Somehow, we felt at ease. We had enough water to flush the toilet four times each before we could buy more on Monday, and we could even wash the dishes! At least.
Lunch was ready five minutes later, and we sat down to eat.
Garlic potatoes
Sometimes, I feel I could pretty easily live off vegetables. That’s not to say that I would be a willing vegetarian, because I love meat, too. But, I have to say, today, this Saturday unlike any other, my plate filled of potatoes, carrots, onions, peppers and broccoli was immensely satisfying. Maybe it was the ungodly quantity of garlic I put on them. Maybe it was the extra butter. Or maybe it was the sudden glee that I could wash my plate properly when I was done. Whatever it was, I enjoyed lunch so profoundly that David and I didn’t even speak or look up from our plates.
The only other thing that could attract our gazes, it seemed, was the dog.
Charlotte is a Shih Tzu of great character. She approves of some people and not of others, and is vocal when she decides she doesn’t like you. Her attitude is particularly comic for me and David, not only due to her size but thanks to her limited number of teeth. Over ten years old now, she’s lost so many that even her meanest glare and growl are the antithesis of anything intimidating.
What can scare us, however, is when Charlotte starts to teeter back and forth as though struggling to stand, just like she did today during lunch. The poor thing is epileptic, and this is the first sign of an attack.
David left the rest of the food on his plate and picked Charlotte up to carry her to the balcony. One of us has to sit with her for the duration of an attack to help keep her calm (and to keep her in a concentrated place). If we don’t, the involuntary vomiting, defecating, and urinating her attacks trigger would leave the whole apartment a disaster zone.

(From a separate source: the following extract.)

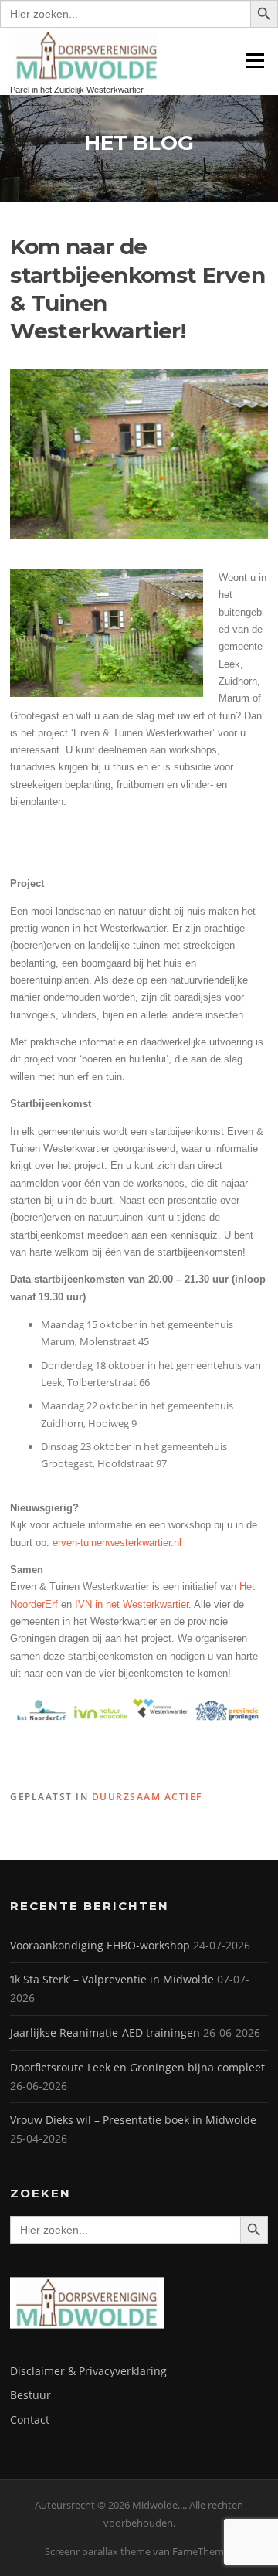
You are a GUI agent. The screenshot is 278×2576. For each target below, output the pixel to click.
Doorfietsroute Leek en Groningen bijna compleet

I knew it would be several minutes until the attack finished, so I took three to eat the last of my potatoes. David’s plate sat across from me with a strangely quiet scene behind it, the coffee table stretching into the patch of sun coming in from the windows. Had I walked over to look out the window, I would have seen the streets of Lima—a city of ten million—with only the last of the supermarket customers walking home.

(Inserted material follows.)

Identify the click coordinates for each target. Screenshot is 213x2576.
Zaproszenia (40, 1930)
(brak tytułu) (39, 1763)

With the supermarket and the gas station both closing in four minutes at this point, we wouldn’t be able to buy more paper towel. How on earth would we clean up after Charlotte’s attack without more paper towels or any water?
“At least…at least…” I struggled to find the silver lining. There were bigger, more important things to be thankful for, but they didn’t come to me right then. At least I was swamped with work instead of without a job, I could have thought. At least we were without water due to some problem that could be fixed instead of living without water due to some city-wide disaster, I could have said.

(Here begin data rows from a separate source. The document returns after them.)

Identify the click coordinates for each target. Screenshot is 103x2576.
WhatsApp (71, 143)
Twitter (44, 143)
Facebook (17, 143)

Instead, I ate my last potato and stood up to join David.
Agua
By the end of Charlotte’s attack, I tried the faucet in the kitchen as a habitual tick more than a thing of hope. And, miraculously, a thin stream of water came out! We still don’t know whether Mr. Palermo found someone to fix the problem or if he fixed it himself. We don’t know if it’s really fixed at all, or if the water will run dry before nightfall. The hot water still doesn’t work, so we aren’t holding our breath to call it “fixed” just yet.
At least I was able to wash the dishes, and we were able to clean the floor after Charlotte’s attack.
Curfew has just started, and I’m facing another two hours of vespertine work before dinner and bed. Who knows when I’ll run again, or if I really have another fracture in my foot? Who knows if I’ve gained weight, or if my boyfriend is sick of me after 41 days of quarantine? Who knows when the next time is that I’ll shower with any certainty as long as the hot water (or all the water) is out?
All I know is that today is that today has been a Saturday unlike any other.